------ Exercise data ------
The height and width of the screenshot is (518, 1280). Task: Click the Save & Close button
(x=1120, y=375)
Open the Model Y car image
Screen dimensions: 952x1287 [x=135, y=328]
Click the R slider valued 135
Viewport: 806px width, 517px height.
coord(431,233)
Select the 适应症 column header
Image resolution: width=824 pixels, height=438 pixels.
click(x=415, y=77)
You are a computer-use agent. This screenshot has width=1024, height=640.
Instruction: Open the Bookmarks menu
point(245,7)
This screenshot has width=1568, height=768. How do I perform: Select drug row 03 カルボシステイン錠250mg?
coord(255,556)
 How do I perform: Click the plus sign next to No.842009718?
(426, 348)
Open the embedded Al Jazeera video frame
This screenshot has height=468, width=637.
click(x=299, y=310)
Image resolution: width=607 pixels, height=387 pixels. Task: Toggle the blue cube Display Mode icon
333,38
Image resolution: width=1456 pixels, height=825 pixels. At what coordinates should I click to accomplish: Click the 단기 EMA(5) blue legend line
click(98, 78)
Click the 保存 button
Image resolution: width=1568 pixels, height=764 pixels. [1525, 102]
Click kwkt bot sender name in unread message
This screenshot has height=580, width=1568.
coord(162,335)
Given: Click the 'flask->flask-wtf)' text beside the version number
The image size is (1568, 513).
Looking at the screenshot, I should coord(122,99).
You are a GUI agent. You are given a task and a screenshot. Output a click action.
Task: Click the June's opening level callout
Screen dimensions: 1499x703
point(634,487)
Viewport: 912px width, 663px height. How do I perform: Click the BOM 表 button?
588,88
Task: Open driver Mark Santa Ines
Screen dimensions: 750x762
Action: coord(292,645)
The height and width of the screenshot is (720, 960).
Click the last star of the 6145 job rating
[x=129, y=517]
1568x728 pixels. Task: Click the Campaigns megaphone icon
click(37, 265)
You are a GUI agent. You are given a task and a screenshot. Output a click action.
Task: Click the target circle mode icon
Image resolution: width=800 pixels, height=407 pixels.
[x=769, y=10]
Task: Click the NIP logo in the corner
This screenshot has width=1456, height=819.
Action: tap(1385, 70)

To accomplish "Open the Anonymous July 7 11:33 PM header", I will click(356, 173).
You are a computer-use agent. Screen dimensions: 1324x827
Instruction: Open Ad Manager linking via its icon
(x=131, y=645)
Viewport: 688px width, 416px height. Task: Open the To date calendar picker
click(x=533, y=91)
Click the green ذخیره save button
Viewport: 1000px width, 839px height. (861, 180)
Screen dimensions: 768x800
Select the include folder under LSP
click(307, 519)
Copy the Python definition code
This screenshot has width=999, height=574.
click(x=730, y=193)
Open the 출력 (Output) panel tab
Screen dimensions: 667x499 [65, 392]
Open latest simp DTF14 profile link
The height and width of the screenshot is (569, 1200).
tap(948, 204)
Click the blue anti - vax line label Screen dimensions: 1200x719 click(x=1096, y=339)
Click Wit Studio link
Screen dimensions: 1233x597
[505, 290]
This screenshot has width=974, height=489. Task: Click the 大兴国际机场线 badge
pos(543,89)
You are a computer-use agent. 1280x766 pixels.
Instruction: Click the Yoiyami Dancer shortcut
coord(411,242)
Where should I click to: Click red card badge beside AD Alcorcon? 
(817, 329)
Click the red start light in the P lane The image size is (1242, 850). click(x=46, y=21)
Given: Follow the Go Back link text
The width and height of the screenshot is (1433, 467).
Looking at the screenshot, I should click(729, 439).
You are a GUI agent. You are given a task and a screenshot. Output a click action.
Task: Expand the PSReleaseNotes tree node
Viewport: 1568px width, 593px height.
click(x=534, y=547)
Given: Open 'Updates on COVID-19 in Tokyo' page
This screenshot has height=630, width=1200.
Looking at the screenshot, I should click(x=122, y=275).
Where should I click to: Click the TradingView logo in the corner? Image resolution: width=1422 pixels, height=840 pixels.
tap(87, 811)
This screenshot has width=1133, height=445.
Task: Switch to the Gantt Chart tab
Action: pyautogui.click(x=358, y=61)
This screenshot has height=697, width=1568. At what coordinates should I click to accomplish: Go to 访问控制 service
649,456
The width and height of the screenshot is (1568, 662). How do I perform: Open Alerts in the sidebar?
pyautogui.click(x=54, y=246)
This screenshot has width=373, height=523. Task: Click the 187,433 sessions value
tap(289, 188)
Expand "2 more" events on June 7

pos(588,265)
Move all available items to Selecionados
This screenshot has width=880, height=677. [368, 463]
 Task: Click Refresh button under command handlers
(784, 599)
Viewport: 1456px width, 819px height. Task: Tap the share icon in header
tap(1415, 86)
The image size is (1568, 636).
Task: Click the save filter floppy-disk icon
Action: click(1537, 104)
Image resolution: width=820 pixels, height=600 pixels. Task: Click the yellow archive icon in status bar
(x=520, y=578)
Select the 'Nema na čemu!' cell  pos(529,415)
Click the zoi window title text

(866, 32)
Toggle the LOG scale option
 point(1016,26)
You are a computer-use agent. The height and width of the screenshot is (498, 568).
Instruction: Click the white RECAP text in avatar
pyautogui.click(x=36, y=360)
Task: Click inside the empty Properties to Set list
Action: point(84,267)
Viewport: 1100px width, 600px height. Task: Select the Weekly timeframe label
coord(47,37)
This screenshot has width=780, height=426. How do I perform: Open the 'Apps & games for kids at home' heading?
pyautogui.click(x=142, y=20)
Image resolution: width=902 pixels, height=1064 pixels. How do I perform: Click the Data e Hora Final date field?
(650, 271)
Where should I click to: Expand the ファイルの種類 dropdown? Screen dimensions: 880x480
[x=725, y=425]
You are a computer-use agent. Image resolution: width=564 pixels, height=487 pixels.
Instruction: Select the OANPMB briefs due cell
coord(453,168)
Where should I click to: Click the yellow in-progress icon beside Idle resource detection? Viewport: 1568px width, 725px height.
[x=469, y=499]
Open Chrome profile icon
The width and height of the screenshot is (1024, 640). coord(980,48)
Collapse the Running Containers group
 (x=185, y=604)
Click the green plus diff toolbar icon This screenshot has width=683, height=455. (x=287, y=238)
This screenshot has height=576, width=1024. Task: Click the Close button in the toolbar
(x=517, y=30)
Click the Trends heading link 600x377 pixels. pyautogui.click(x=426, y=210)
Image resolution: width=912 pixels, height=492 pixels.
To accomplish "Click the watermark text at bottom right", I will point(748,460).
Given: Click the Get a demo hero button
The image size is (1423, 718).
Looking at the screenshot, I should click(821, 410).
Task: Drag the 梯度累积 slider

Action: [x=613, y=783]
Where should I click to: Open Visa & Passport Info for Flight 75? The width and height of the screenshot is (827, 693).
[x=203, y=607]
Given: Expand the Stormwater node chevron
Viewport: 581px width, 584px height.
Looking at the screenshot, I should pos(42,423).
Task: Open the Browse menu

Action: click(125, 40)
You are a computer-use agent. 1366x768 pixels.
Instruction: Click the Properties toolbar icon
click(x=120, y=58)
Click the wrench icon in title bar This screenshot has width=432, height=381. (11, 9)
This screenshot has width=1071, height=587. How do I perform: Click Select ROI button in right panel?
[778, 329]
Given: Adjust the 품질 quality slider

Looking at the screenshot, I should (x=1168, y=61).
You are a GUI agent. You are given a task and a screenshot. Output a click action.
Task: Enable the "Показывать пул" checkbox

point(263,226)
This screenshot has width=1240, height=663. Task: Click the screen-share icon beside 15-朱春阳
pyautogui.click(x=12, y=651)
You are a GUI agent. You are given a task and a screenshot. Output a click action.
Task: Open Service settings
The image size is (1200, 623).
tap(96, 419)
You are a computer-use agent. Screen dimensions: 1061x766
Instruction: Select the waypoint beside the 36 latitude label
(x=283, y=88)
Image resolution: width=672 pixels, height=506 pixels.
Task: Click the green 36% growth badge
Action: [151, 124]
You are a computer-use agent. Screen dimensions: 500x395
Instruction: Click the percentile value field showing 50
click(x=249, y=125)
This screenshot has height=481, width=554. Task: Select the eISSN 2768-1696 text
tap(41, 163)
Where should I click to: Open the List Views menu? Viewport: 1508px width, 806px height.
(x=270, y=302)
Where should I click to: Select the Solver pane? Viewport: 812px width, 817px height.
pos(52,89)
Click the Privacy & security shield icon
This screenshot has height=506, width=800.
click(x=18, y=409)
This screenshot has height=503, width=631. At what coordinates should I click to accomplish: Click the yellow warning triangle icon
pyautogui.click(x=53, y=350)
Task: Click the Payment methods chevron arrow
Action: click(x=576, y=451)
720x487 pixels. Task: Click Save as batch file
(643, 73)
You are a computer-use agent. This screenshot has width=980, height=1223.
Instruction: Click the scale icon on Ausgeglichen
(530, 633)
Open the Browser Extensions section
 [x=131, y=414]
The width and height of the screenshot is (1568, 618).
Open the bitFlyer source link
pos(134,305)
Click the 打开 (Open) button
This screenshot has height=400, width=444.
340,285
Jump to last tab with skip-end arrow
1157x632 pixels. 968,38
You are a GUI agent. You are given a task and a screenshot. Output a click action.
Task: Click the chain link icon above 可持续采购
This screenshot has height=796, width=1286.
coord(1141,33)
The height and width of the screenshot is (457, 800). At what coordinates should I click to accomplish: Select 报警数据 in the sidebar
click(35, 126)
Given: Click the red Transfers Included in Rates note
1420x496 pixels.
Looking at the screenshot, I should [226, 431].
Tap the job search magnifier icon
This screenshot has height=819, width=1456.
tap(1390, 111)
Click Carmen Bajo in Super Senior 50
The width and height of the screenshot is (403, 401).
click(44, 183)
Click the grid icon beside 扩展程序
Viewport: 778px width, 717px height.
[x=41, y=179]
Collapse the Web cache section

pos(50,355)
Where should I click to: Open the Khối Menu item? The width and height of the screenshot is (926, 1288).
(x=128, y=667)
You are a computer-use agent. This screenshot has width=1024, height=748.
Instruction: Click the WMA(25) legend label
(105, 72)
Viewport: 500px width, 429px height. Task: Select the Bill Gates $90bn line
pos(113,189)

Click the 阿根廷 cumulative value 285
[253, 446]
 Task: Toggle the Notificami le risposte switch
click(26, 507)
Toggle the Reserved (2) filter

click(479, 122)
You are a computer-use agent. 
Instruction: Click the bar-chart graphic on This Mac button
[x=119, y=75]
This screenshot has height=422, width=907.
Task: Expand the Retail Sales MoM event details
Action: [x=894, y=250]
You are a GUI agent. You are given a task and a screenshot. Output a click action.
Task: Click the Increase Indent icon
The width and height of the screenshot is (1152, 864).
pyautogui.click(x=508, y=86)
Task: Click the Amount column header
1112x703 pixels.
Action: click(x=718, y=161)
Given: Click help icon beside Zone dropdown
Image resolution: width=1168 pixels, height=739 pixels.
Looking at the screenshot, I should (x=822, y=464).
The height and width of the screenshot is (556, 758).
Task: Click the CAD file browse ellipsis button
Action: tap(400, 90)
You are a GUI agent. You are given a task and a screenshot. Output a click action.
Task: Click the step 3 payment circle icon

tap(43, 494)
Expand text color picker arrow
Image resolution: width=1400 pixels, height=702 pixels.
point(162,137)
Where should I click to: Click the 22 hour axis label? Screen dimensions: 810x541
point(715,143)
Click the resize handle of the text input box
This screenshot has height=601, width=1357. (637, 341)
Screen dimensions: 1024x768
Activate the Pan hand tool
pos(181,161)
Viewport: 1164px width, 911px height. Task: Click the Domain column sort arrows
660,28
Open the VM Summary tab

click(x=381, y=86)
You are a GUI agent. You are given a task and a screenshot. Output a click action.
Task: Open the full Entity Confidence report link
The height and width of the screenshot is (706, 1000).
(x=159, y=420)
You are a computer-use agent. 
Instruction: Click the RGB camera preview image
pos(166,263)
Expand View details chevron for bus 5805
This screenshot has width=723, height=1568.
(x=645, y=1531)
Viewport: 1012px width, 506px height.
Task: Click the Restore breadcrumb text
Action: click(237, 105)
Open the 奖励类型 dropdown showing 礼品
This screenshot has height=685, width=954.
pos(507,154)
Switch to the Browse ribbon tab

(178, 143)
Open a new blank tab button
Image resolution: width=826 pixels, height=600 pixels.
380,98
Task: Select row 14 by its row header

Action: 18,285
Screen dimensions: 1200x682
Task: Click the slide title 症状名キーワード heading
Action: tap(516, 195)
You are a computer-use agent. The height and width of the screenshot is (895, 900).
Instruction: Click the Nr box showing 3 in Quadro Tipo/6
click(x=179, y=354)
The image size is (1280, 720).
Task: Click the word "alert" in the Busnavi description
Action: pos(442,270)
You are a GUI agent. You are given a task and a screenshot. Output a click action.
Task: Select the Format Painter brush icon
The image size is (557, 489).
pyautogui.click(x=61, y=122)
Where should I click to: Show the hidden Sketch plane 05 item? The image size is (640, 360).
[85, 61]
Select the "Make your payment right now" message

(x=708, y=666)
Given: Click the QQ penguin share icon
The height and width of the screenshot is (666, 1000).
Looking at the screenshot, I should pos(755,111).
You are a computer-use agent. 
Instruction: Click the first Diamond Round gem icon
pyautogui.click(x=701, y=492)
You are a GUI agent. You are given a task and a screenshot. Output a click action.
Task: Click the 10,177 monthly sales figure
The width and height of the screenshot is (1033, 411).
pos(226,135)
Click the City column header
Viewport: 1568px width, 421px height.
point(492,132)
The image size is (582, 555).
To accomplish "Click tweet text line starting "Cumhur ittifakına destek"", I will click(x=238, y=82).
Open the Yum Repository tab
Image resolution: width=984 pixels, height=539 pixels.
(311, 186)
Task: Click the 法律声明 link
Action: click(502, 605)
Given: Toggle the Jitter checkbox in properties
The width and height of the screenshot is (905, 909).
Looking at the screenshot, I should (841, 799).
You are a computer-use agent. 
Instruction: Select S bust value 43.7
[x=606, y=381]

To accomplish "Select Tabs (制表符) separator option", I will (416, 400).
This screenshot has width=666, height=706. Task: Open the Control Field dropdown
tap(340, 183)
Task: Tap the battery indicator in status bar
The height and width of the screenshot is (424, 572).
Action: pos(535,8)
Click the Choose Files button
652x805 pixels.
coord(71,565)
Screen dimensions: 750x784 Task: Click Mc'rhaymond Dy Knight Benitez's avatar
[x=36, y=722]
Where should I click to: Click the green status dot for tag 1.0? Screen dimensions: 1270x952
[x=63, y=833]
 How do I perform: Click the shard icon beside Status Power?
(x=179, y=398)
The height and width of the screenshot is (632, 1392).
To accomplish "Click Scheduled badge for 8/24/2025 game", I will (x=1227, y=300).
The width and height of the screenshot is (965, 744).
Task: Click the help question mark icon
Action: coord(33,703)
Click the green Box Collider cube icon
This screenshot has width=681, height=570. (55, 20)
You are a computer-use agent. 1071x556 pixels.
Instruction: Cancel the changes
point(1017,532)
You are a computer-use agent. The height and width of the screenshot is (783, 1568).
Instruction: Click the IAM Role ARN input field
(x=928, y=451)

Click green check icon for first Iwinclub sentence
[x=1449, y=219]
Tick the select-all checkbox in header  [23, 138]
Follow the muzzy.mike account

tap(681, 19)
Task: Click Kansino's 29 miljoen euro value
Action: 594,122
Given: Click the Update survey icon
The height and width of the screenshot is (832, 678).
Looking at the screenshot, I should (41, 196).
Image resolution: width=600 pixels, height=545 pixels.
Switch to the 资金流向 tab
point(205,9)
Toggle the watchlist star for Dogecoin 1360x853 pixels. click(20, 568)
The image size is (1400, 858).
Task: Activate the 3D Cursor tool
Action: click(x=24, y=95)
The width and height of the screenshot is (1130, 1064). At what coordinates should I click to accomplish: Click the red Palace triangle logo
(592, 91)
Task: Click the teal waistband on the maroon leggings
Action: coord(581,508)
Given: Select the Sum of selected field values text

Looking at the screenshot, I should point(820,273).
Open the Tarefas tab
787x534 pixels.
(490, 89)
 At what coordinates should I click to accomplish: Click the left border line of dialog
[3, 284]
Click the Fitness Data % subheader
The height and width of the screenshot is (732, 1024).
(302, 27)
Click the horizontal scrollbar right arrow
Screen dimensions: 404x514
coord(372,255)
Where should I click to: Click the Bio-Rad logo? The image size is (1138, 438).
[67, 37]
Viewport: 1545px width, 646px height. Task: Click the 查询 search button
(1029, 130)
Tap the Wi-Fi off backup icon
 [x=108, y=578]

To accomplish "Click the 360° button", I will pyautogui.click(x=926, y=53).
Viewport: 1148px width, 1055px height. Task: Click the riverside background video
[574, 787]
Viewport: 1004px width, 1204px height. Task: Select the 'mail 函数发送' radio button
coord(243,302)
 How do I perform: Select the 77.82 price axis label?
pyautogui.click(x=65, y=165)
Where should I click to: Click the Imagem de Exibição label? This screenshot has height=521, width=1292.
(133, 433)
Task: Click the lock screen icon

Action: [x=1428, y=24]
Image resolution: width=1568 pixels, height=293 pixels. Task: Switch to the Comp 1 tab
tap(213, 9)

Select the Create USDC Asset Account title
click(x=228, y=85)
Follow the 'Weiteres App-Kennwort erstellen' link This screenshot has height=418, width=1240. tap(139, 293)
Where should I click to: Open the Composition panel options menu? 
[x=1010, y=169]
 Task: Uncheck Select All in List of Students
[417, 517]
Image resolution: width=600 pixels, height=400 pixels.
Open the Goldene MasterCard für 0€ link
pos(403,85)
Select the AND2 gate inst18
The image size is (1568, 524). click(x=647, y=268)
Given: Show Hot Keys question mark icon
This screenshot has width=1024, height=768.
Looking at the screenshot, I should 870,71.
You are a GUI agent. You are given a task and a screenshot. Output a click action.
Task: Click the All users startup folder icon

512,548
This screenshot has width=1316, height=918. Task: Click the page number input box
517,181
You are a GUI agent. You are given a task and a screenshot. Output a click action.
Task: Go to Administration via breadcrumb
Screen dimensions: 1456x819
------
# Activity:
Return only the lines between the one holding "Given: Click help icon beside Zone dropdown" and the one holding "is (895, 900).", inclusive, exactly as they appear above.

# Result below:
Given: Click help icon beside Zone dropdown
Image resolution: width=1168 pixels, height=739 pixels.
Looking at the screenshot, I should (x=822, y=464).
The height and width of the screenshot is (556, 758).
Task: Click the CAD file browse ellipsis button
Action: tap(400, 90)
You are a GUI agent. You are given a task and a screenshot. Output a click action.
Task: Click the step 3 payment circle icon

tap(43, 494)
Expand text color picker arrow
Image resolution: width=1400 pixels, height=702 pixels.
point(162,137)
Where should I click to: Click the 22 hour axis label? Screen dimensions: 810x541
point(715,143)
Click the resize handle of the text input box
This screenshot has height=601, width=1357. (637, 341)
Screen dimensions: 1024x768
Activate the Pan hand tool
pos(181,161)
Viewport: 1164px width, 911px height. Task: Click the Domain column sort arrows
660,28
Open the VM Summary tab

click(x=381, y=86)
You are a GUI agent. You are given a task and a screenshot. Output a click action.
Task: Open the full Entity Confidence report link
The height and width of the screenshot is (706, 1000).
(x=159, y=420)
You are a computer-use agent. 
Instruction: Click the RGB camera preview image
pos(166,263)
Expand View details chevron for bus 5805
This screenshot has width=723, height=1568.
(x=645, y=1531)
Viewport: 1012px width, 506px height.
Task: Click the Restore breadcrumb text
Action: click(237, 105)
Open the 奖励类型 dropdown showing 礼品
This screenshot has height=685, width=954.
pos(507,154)
Switch to the Browse ribbon tab

(178, 143)
Open a new blank tab button
Image resolution: width=826 pixels, height=600 pixels.
380,98
Task: Select row 14 by its row header

Action: 18,285
Screen dimensions: 1200x682
Task: Click the slide title 症状名キーワード heading
Action: tap(516, 195)
You are a computer-use agent. The height and width of the screenshot is (895, 900).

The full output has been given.